Task description :: The lines wanted are those from the one containing "Click the thumbs up icon" to the last line of the entries below; output them exactly, leaving out pictures.

Data to examine ::
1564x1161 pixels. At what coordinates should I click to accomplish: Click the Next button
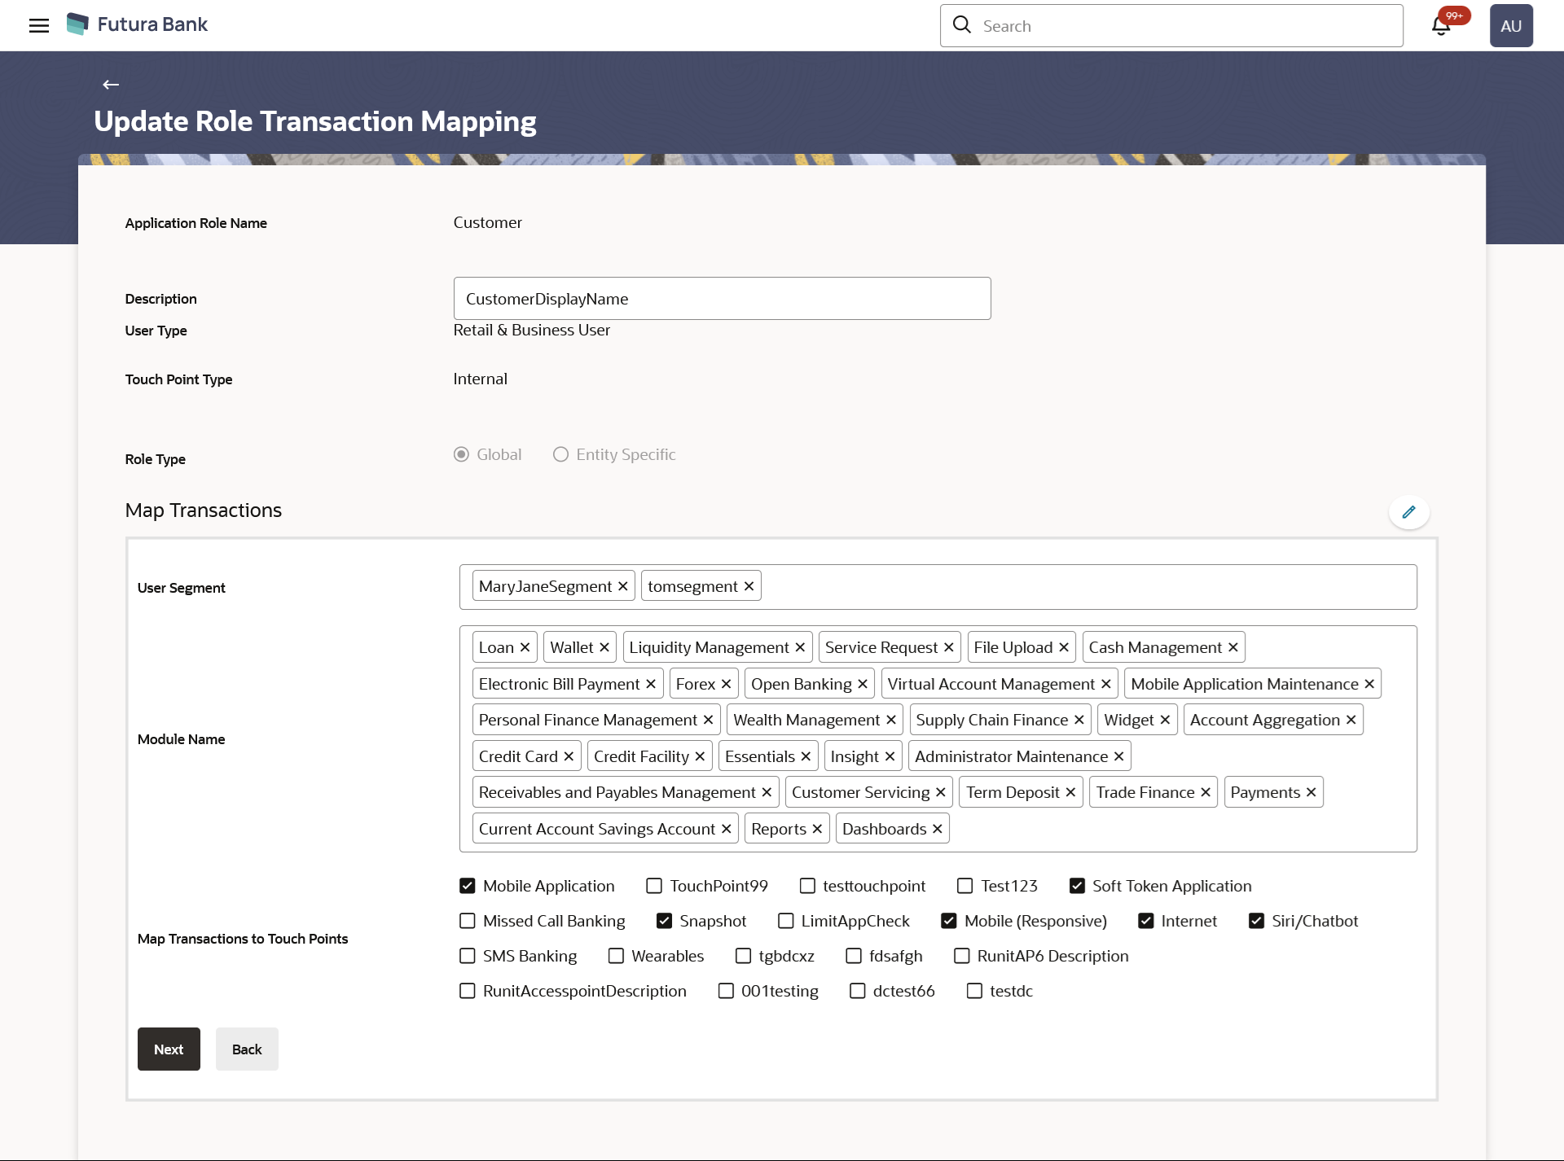[169, 1049]
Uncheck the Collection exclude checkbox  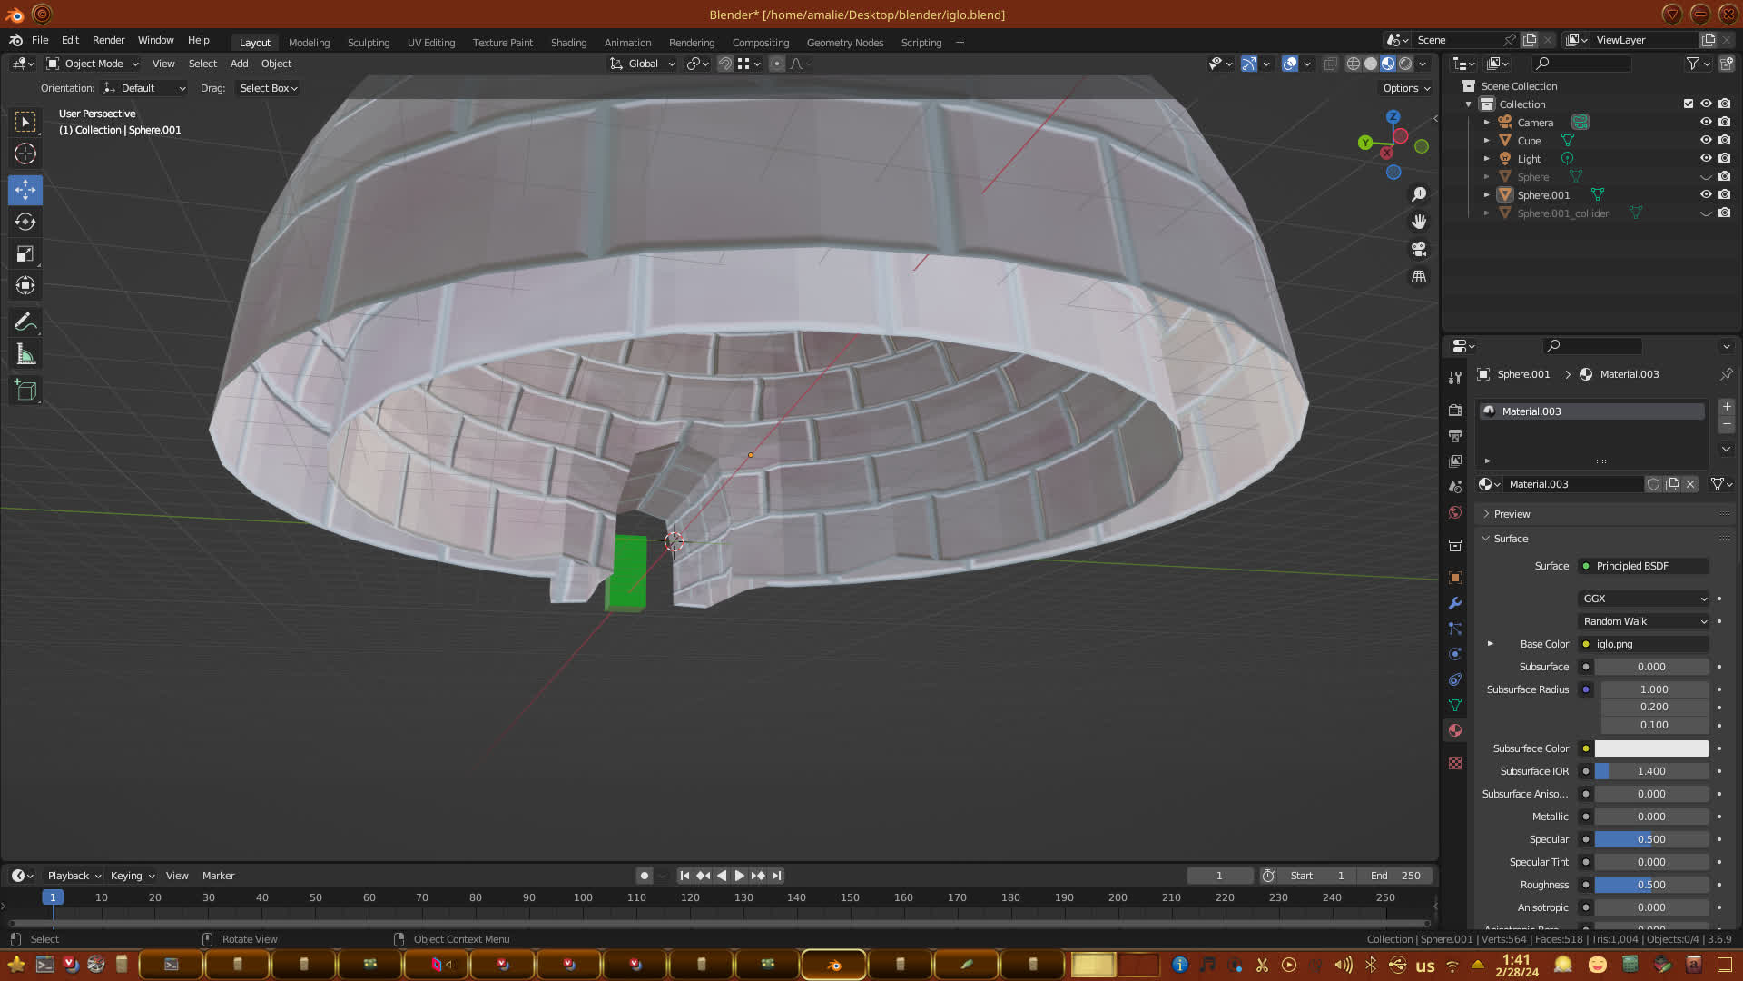tap(1689, 104)
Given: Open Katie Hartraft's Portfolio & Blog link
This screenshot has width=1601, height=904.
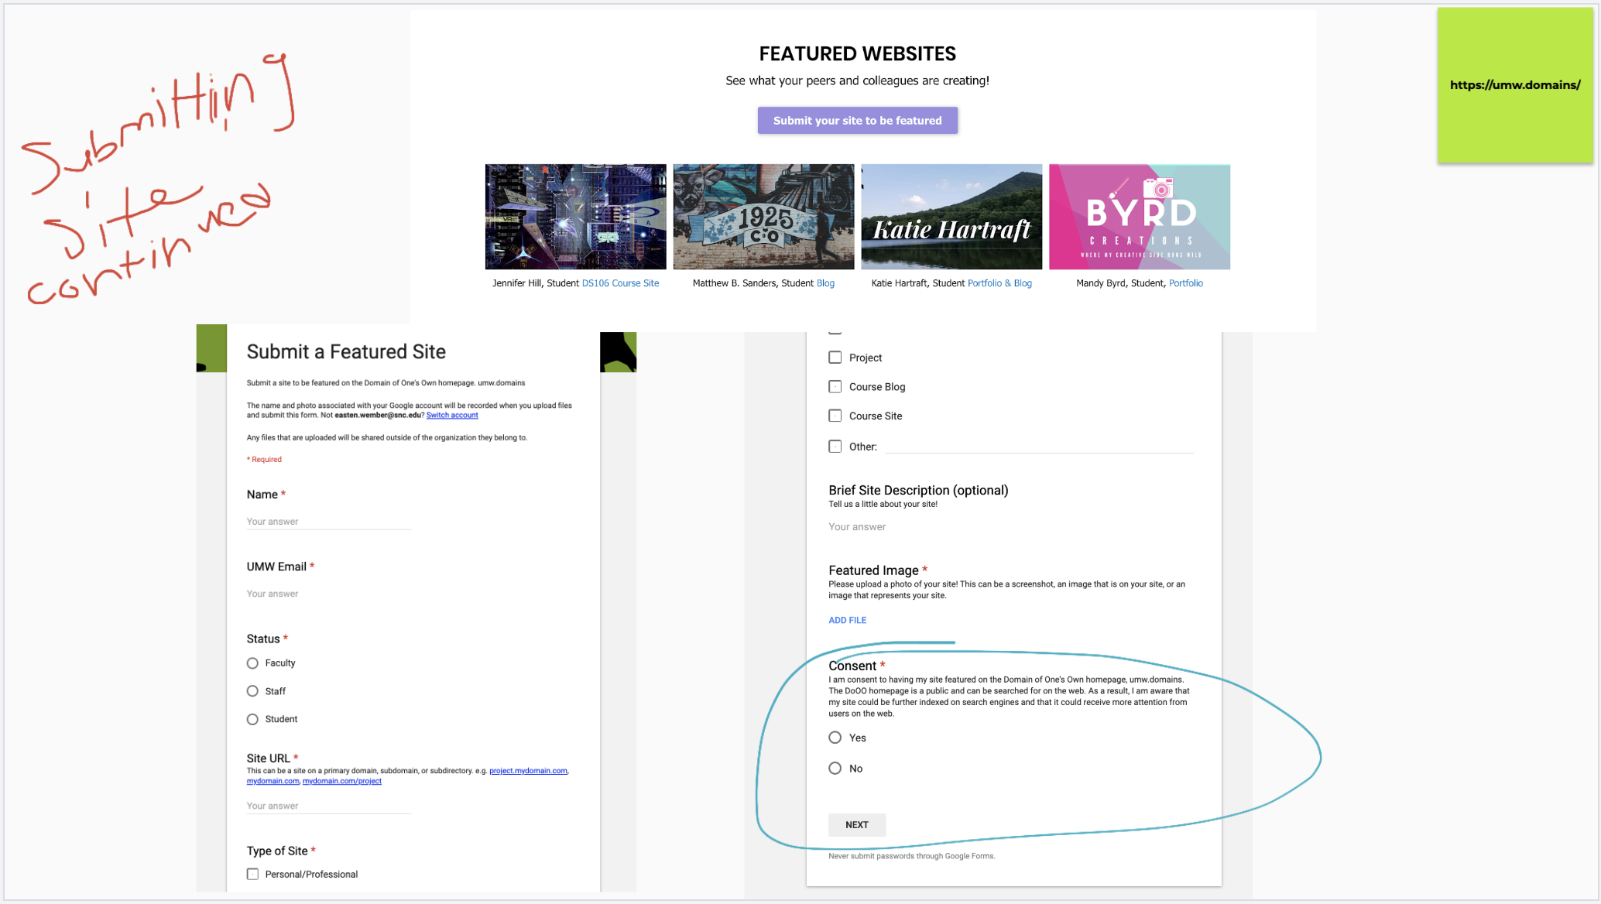Looking at the screenshot, I should point(999,283).
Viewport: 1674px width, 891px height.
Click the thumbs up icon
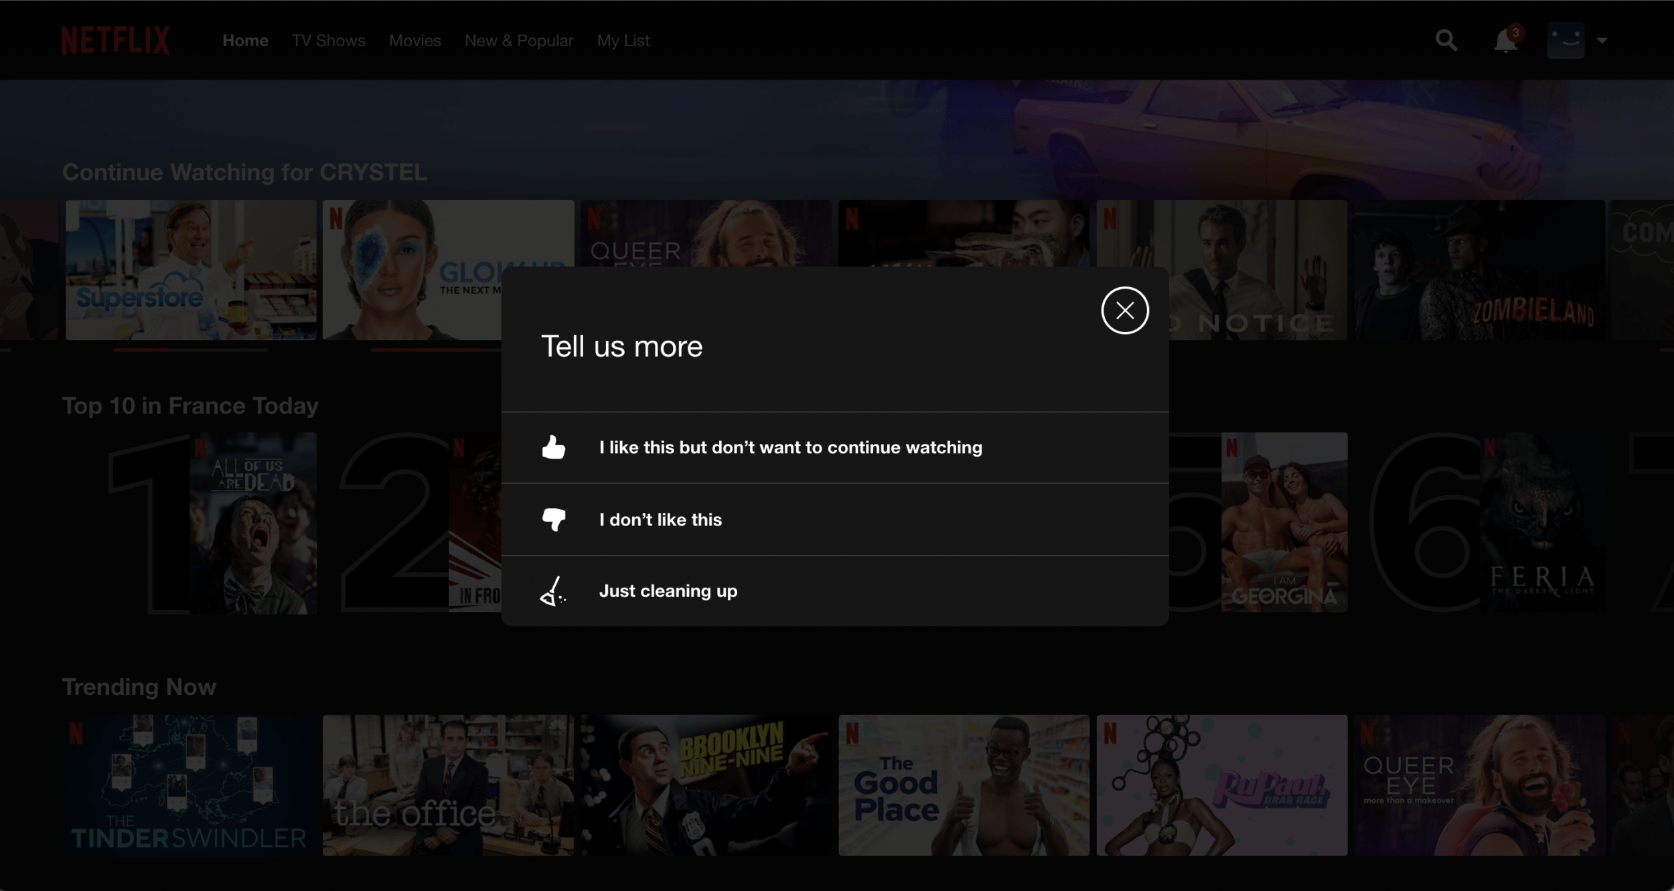pos(553,447)
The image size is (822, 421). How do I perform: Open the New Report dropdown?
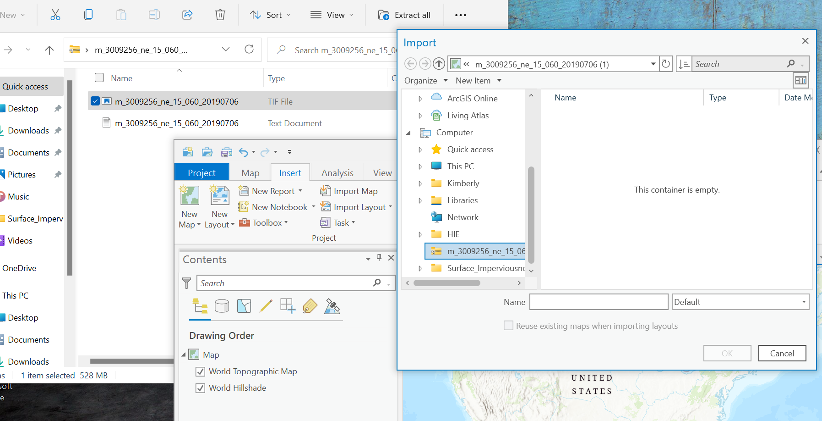[x=301, y=191]
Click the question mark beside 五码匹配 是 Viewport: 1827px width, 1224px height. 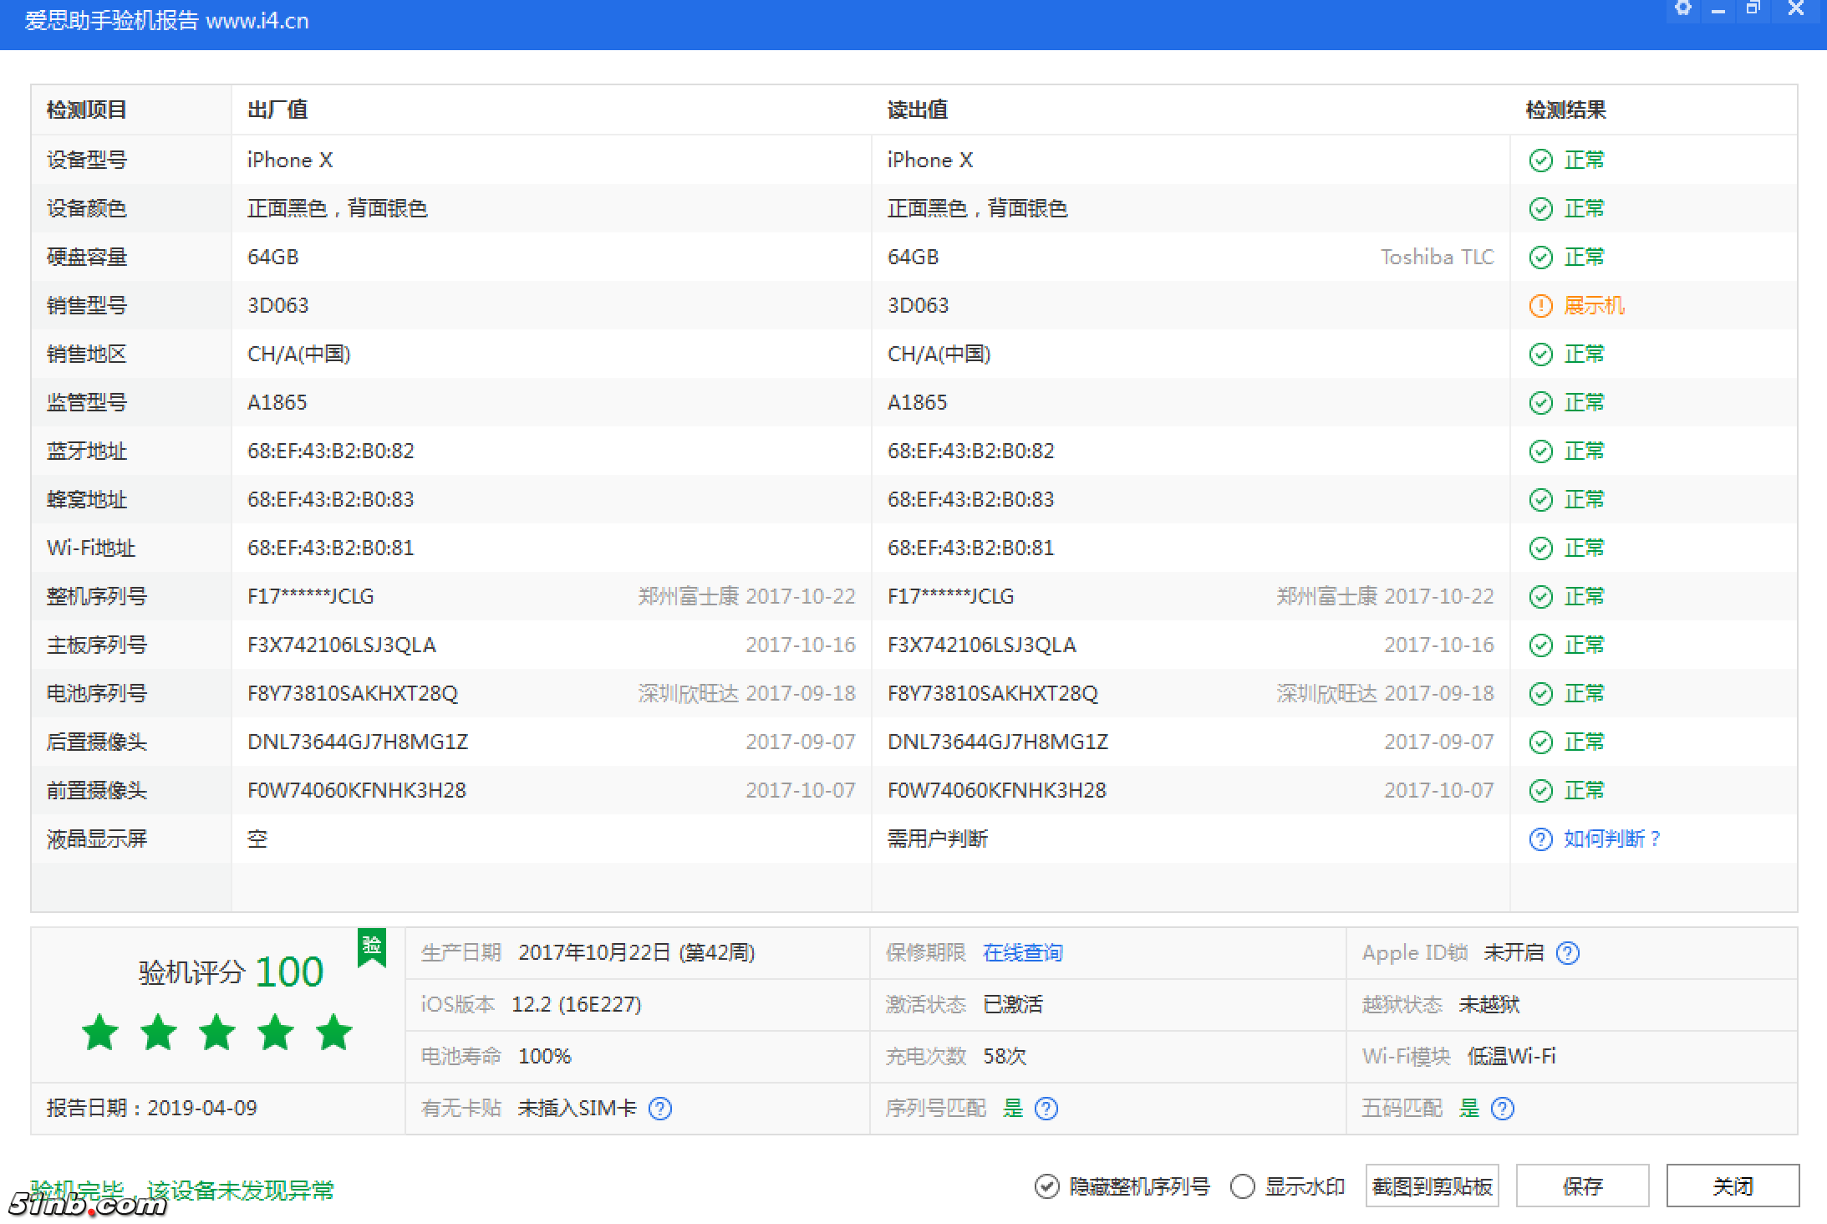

Task response ::
Click the thumbs up icon
pos(553,447)
The image size is (822, 421). How do I perform: Open the New Report dropdown?
[x=301, y=191]
Click the question mark beside 五码匹配 是 Viewport: 1827px width, 1224px height. 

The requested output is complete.